#### PASSAGE PROVIDED
....................

Sunday, August 8, 2010

The Big Short


The Big Short: Inside the Doomsday Machine, by Michael Lewis

My Amazon.com review

Every tragedy has a tale. This tale of greed is told through the eyes of outsiders who bet against Wall Street's greed, and won. Ironically, so did Wall Street. There lies the tragedy.

Told by retracing the path taken by a few contrarian outsiders - Steve Eisman, Michael Burry, Greg Lipmann, Howie Hubler, and others - who saw the house of cards for what it was: built by a grotesque mix of greedy and sometimes outright stupid Wall Street bankers, and stamped with the authority of incompetent, "brain-dead" employees of the ratings agencies - S&P, Moody's, and Fitch.

Burry said, "... I also immediately internalized the idea that no school could teach someone how to be a great investor. If it were true, it'd be the most popular school in the world, with an impossibly high tuition. So it must not be true." [page 35]
Steve Eisman is a second-generation Wall Street fellow (his parents worked on Wall Street), who is marked by an almost complete lack of social grace (he does try and develop some inter-personal skills after the collapse of Wall Street though).
"The single greatest line I ever wrote as an analyst," says Eisman, "was after Lomas said they were hedged." He recited the line from memory: "The Lomas Financial Corporation is a perfectly hedged financial institution: it loses money in every conceivable interest rate environment.' I enjoyed writing that sentence more than any sentence I ever wrote." A few months after he published that line, the Lomas Financial Corporation returned to bankruptcy. [page 3]

It doesn't end here. Steve Eisman was plain blunt when it came to voicing his opinions. There doesn't seem to be a shade of gray here - things for him were either black or white, never anything in-between.
Once, he got himself invited to a meeting with the CEO of Bank of America, Ken Lewis. "I was sitting there listening to him. I had an epiphany. I said to myself, 'Oh my God, he's dumb!' A lighbulb went off. The guy running one of the biggest banks in the world is dumb!" They shorted Bank of America, along with UBS, Citigroup, Lehman Brothers, and a few others. They weren't allowed to short Morgan Stanley because they were owned by Morgan Stanley, but if they could have, they would have. [page 174]
...

....................

#### TO BE DONE
1: Pull out every line in the records that contains the word "Click", and copy each one unchanged.
2: Carry on the review of The Big Short above, starting right after its last sentence.

#### DATA TO PROCESS
....................

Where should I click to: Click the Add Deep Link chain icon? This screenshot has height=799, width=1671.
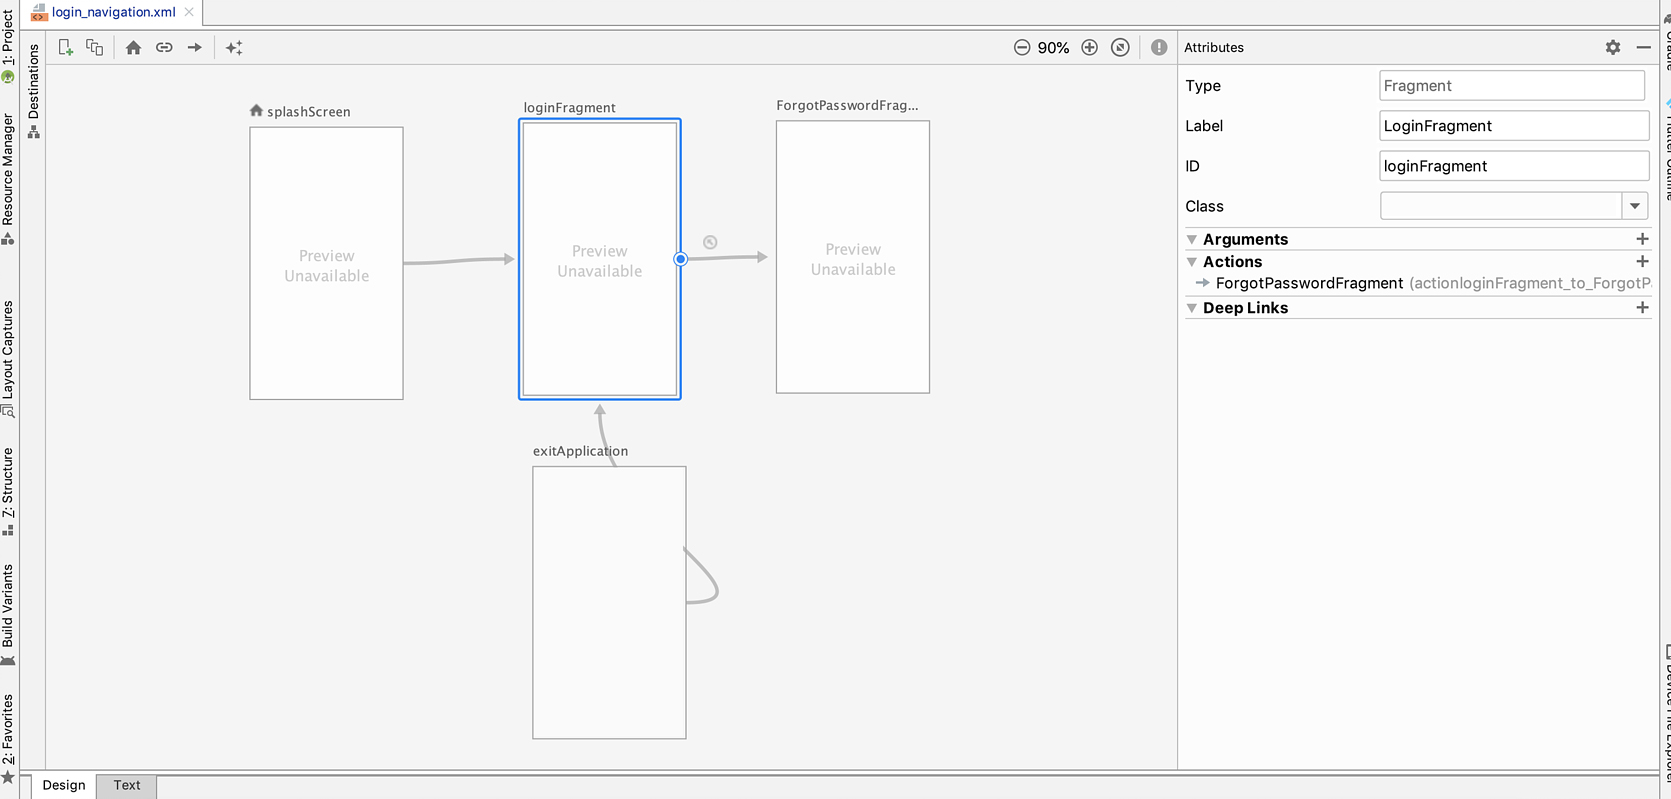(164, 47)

....................

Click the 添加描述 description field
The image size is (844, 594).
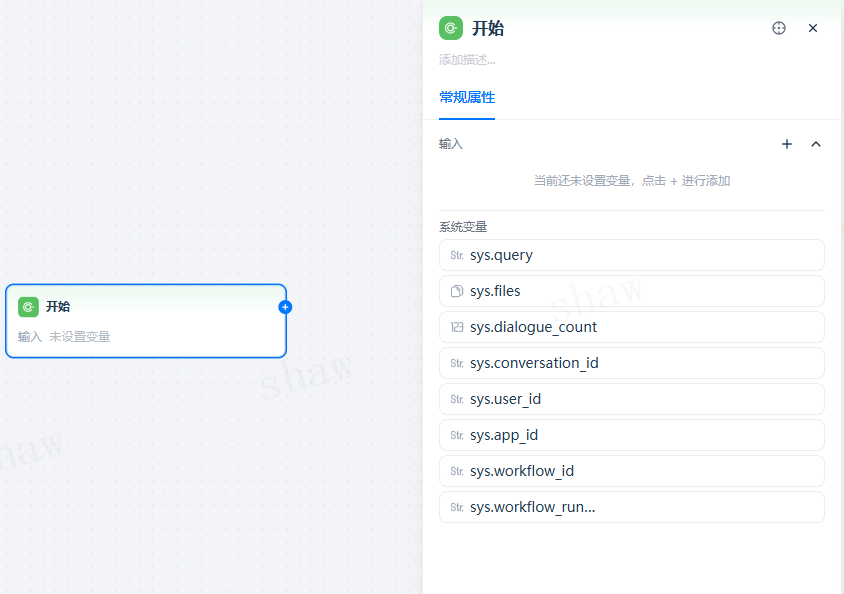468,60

....................

#### OUTPUTS IN ORDER
1:
Where should I click to: Click the Add Deep Link chain icon? This screenshot has height=799, width=1671.
Click the 添加描述 description field

2:
"We have a thesis," said Eisman. "There is going to be a calamity, and whenever there is a calamity, Merrill is there." When it came time to bankrupt Orange County with bad advice, Merrill was there. When the Internet went bust, Merrill was there. Way back in the 1908s, when the first bond trader was let off his leash and lost hundreds of millions of dollars, Merrill was there to take the hit. [page 175]
A prominent theme of Barry Ritholtz's book, Bailout Nation (my review post, my Amazon.com review), was that the ratings agencies were, if not outright hand-in-glove with the investment firms in the ratings fraud that enabled the subprime mortgage bonds catastrophe, at best outright incompetent, who were clueless on how to rate these CDOs, and relied on the investment firms' models. Sort of letting the thief select the combination to a vault. Michael Lewis comes to the same conclusion, pretty much, but it is much more devastating an indictment when delivered through the words of an insider - yes an insider.
But everyone on Wall Street knew that the people who ran the models were ripe for exploitation. "Guys who can't get a job on Wall Street get a job at Moody's," as one Goldman Sachs trader-turned-hedge fund manager put it. Inside the rating agency there was another hierarchy, even less flattering to the subprime mortgage bond raters. "At the ratings agencies the corporate credit people are the least bad," says a quant who engineered mortgage bonds for Morgan Stanley. "Next are the prime mortgage people." Then you have the asset-backed people, who are basically brain-dead."

So you have greed, a willing accomplice in the ratings agencies. Now you need to cover your theft in a cloak of incomprehensibility. I.e., to be able to pull off a fraud, you first have to not call it a fraud. In the world of finance, in the esoteric world of asset-backed securities, you began the process of dissemination by calling them anything but junk.
It's too much to expect that the people who run big Wall Street firms to speak plain English, since so much of their livelihood depends on people believing that what they do cannot be translated into plain English. [page 218]
...
...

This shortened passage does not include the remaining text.